START STUDY MATERIAL
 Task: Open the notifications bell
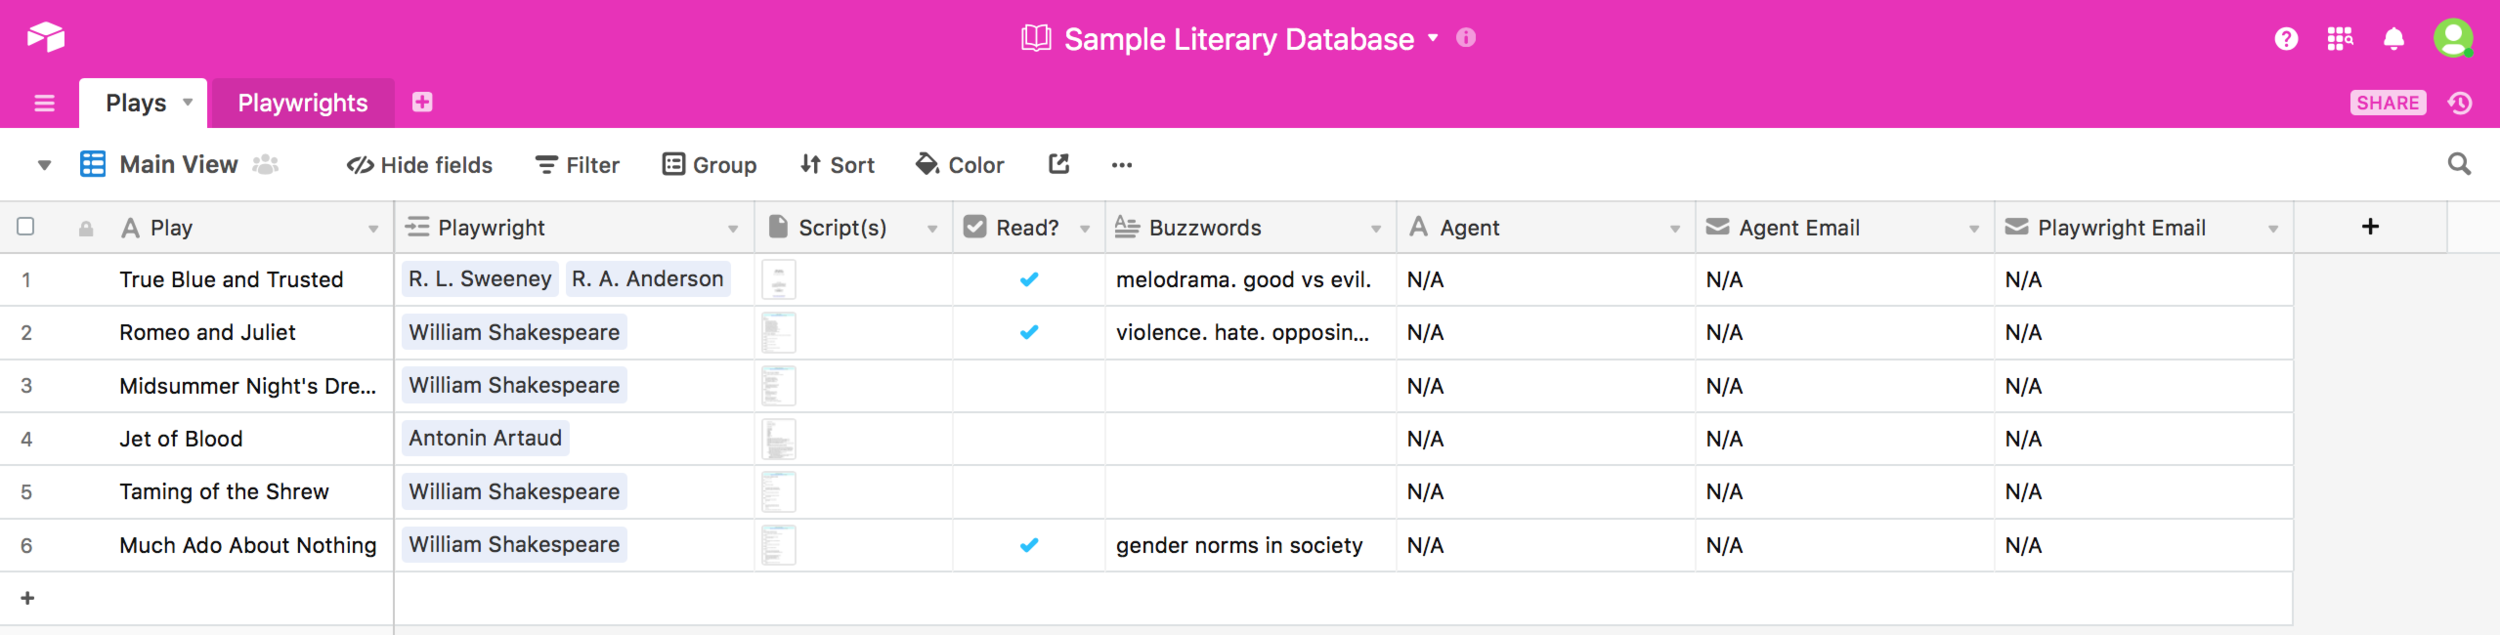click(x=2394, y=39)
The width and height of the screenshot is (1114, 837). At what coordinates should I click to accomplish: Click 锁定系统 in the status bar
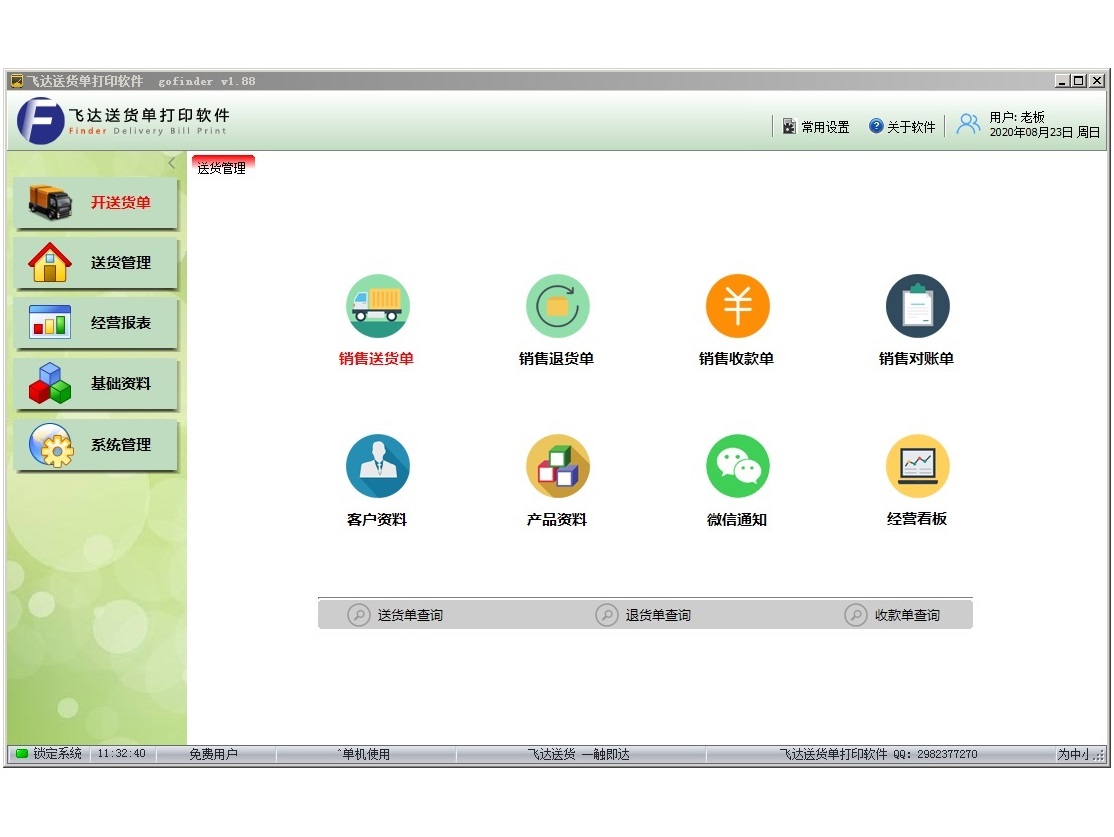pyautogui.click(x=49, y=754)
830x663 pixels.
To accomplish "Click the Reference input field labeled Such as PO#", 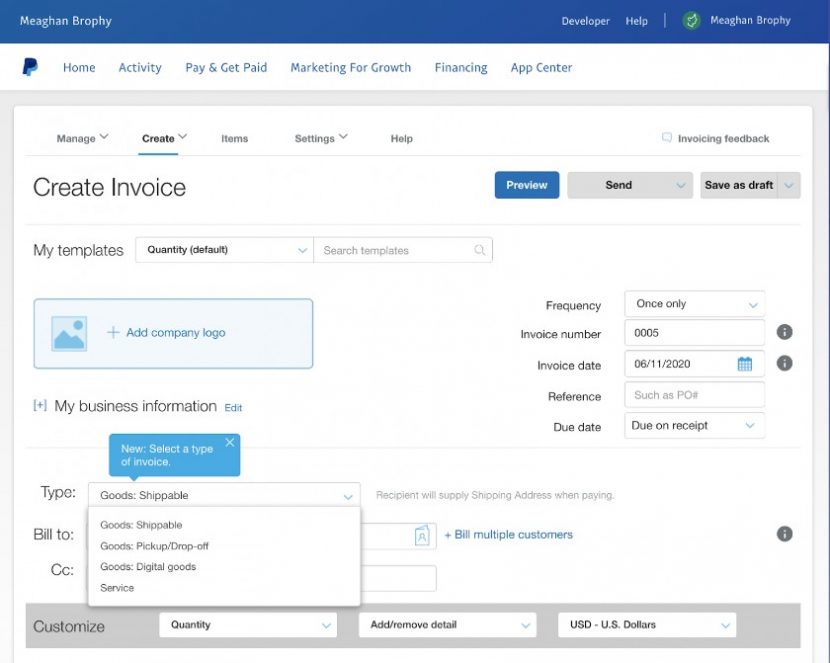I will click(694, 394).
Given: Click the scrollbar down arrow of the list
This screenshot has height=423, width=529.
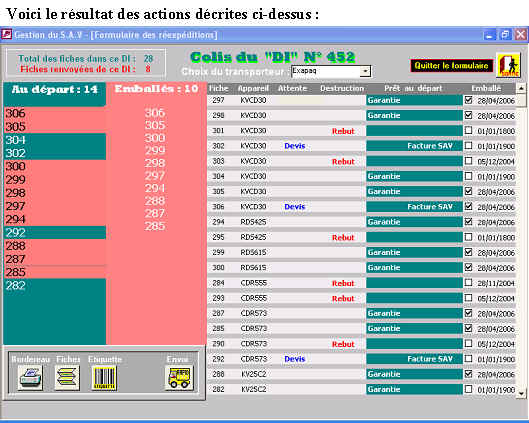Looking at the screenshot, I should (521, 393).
END STUDY MATERIAL
■ **YOUR ASSIGNMENT**: Retype exactly, and only, the lines from the one containing "Given: Click the" through the end of the records above. Pictures stay out of the copy.

■ **RESULT**:
Given: Click the scrollbar down arrow of the list
This screenshot has height=423, width=529.
Looking at the screenshot, I should (521, 393).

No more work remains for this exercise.